# What you are asked to do
The answer must be an exact reproduction of all the entries.

# Entries provided
- - -

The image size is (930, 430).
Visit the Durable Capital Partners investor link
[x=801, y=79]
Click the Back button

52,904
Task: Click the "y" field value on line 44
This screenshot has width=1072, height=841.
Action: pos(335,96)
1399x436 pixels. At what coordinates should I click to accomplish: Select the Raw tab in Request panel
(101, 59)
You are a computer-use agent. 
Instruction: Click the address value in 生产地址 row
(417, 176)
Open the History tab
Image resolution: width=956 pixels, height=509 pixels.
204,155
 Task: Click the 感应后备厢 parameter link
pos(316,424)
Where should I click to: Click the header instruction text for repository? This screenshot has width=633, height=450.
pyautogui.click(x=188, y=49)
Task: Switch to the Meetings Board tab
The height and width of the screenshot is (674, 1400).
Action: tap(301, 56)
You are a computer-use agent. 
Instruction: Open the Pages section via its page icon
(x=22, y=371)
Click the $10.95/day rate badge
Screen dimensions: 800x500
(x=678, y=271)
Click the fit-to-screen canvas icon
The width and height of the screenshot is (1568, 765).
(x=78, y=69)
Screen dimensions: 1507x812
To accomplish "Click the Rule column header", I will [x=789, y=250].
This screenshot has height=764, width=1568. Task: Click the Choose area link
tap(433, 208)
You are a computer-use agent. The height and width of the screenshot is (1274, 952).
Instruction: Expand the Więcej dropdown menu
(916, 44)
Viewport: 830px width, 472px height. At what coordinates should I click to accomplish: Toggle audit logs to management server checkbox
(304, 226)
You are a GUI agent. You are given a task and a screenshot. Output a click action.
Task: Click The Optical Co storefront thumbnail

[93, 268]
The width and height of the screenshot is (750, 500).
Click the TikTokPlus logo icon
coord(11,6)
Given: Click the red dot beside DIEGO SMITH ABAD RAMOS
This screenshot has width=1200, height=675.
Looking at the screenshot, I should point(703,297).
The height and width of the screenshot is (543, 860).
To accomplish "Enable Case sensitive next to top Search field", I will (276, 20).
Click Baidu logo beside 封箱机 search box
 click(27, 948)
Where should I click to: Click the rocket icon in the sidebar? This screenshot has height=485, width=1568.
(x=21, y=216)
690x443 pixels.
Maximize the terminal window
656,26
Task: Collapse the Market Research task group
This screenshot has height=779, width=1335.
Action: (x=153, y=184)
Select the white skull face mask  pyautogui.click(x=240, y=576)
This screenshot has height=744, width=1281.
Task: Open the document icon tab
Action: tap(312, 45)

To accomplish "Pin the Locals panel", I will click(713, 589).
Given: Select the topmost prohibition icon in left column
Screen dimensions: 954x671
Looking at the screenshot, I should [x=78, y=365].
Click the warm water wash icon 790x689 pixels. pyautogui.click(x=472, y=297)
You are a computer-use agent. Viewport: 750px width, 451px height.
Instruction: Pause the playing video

- - -

# The answer
The image size is (930, 430).
Visit the Durable Capital Partners investor link
[x=801, y=79]
Click the Back button

52,904
Task: Click the "y" field value on line 44
This screenshot has width=1072, height=841.
Action: pos(335,96)
1399x436 pixels. At what coordinates should I click to accomplish: Select the Raw tab in Request panel
(101, 59)
You are a computer-use agent. 
Instruction: Click the address value in 生产地址 row
(417, 176)
Open the History tab
Image resolution: width=956 pixels, height=509 pixels.
204,155
 Task: Click the 感应后备厢 parameter link
pos(316,424)
Where should I click to: Click the header instruction text for repository? This screenshot has width=633, height=450.
pyautogui.click(x=188, y=49)
Task: Switch to the Meetings Board tab
The height and width of the screenshot is (674, 1400).
Action: tap(301, 56)
You are a computer-use agent. 
Instruction: Open the Pages section via its page icon
(x=22, y=371)
Click the $10.95/day rate badge
Screen dimensions: 800x500
(x=678, y=271)
Click the fit-to-screen canvas icon
The width and height of the screenshot is (1568, 765).
(x=78, y=69)
Screen dimensions: 1507x812
To accomplish "Click the Rule column header", I will [x=789, y=250].
This screenshot has height=764, width=1568. Task: Click the Choose area link
tap(433, 208)
You are a computer-use agent. The height and width of the screenshot is (1274, 952).
Instruction: Expand the Więcej dropdown menu
(916, 44)
Viewport: 830px width, 472px height. At what coordinates should I click to accomplish: Toggle audit logs to management server checkbox
(304, 226)
You are a GUI agent. You are given a task and a screenshot. Output a click action.
Task: Click The Optical Co storefront thumbnail

[93, 268]
The width and height of the screenshot is (750, 500).
Click the TikTokPlus logo icon
coord(11,6)
Given: Click the red dot beside DIEGO SMITH ABAD RAMOS
This screenshot has width=1200, height=675.
Looking at the screenshot, I should point(703,297).
The height and width of the screenshot is (543, 860).
To accomplish "Enable Case sensitive next to top Search field", I will (276, 20).
Click Baidu logo beside 封箱机 search box
 click(27, 948)
Where should I click to: Click the rocket icon in the sidebar? This screenshot has height=485, width=1568.
(x=21, y=216)
690x443 pixels.
Maximize the terminal window
656,26
Task: Collapse the Market Research task group
This screenshot has height=779, width=1335.
Action: (x=153, y=184)
Select the white skull face mask  pyautogui.click(x=240, y=576)
This screenshot has height=744, width=1281.
Task: Open the document icon tab
Action: tap(312, 45)

To accomplish "Pin the Locals panel", I will click(713, 589).
Given: Select the topmost prohibition icon in left column
Screen dimensions: 954x671
Looking at the screenshot, I should [x=78, y=365].
Click the warm water wash icon 790x689 pixels. pyautogui.click(x=472, y=297)
You are a computer-use agent. Viewport: 750px width, 451px height.
Instruction: Pause the playing video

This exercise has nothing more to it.